Whether a rookie to the ballet or a connoisseur, the eight full productions and three student presentations that hosted 3,000 students were amazing. Highlights to witness were talented musicians, each of soloist quality sharing prestige with the characters they supported; thrilling acrobatics and lifts with exciting dance moves; ballroom waltzes and ensembles that rivaled line dancing enthusiasm; huge hand-painted backdrops and scenery; handmade exquisite costumes; special lighting effects that diffused the light and colors from the warmth of the fireplace to crisp winter; realistic snowflakes falling; and humor and drama from the dancers as actors portraying sibling rivalry and couples’ antics.
MBT has evolved the role of Clara’s godfather uncle to much more of a lead in their Nutcracker. The magic and mystery of Herr Dosselmeyer elicited gasps from all ages and Andrew Plotner included the audience in the dream by including them in his illusions and secrets. An MBT dancer before joining the Air Force, he also had an important role in the 2018 Nutcracker as the seven-foot tall fairy tale character illusion of Mother Ginger.
In the choreography narrating the fairy tale, spectacular feats were presented by both the ballet dancers and ballerinas. The leading roles were well-planned for the two balanced casts allowing for costume changes and rest between challenging performances — both for the professional dancers and Manassas Ballet Academy students. The costumes created by the company’s mistresses for the youngest toymakers to the transition dolls to the adult partygoers were stunning, helping to create both a playful and historical atmosphere. The scientific invention of the tutu — here both lush and ethereal — continues the beauty of the Snow Corps and Flower Corps intertwined with Tchaikovsky’s music.
The fairy tale allows for both female and male strong characters — Clara is consoled and protected, thwarting the Mouse King’s threat to her prince and then regaled by the Nutcracker Prince and awarded a royal tiara by the Sugar Plum Fairy.
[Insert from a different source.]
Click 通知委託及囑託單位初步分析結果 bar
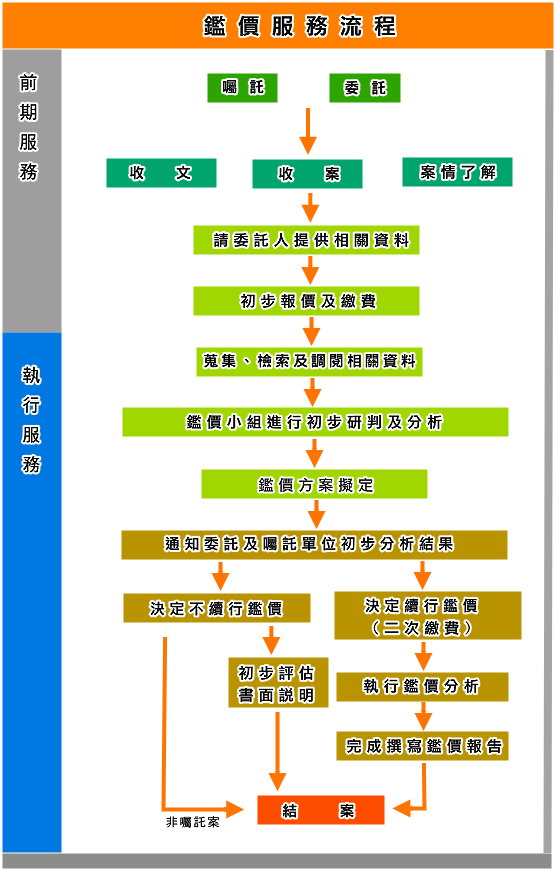This screenshot has height=872, width=555. click(x=314, y=544)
The sensual duets added romance for date night audience members; the audience’s rock star type acknowledgements were proof positive of the spectacular performances.
In the Prologue, the special effect of a transparent screen alongside the partygoers’ strolling arrival, seamlessly allowed the transition to the grand party to be a delightful surprise as the stage was illuminated. With the youngsters offstage enjoying cake, the adults engaged in a fun gauntlet challenge — the choreography reflecting historic style for late 1800s but the partying for any generation. From the six year olds to the parent guest cast members, all were good actors playing their roles without upstaging the different scenes’ leads.
The mice and rats had great audience appeal displaying rodent traits, doing battle en pointe, and the Mouse King sneaking in some flossing as the curtain ended the act. Both casts’ Arabian dancers — Chelsea Endris and Shady Mohamed, Christina Franco and Vadim Slavitskiy — wowed the audience with their strength and interactive dance creating visions of mythical deities. The Harlequin, Columbine, and Military Dolls — Ruslan, Shady, Debora Greer, Jill Signer, Rebecca Hickson, and Chelsea — mastered the classical choreography while steadfastly maintaining marionette poses to the audience’s delight as they were carried offstage.
With the well-known music providing support, the duets, solos and Grand Pas de Deux of the Sugar Plum Fairy and her Cavalier — Julianne Russell and Vadim Slavitskii, Kaitlin Frankenfield and Joshua Burnham — lived up to their entrance and finale with breathtaking beauty. These pieces are long but the dancers’ ovation-worthy performances more than justified the audience’s patience.
MBT started its Nutcracker performances in 1991 and began multiple weekend performances when first appearing on the Hylton Performing Arts Center’s Merchant Hall stage in 2010. The 2019 production is history, but an exemplary addition to the community’s archives of cultural phenomena — vibrant and a holiday tradition to be continued. A seasoned attendee of the ballet who attended great Russian and European ballet companies’ Nutcracker performances in her youth stated, “While those were supreme, MBT’s is close in quality and also right here close in the community” so she can attend and experience the similar joy.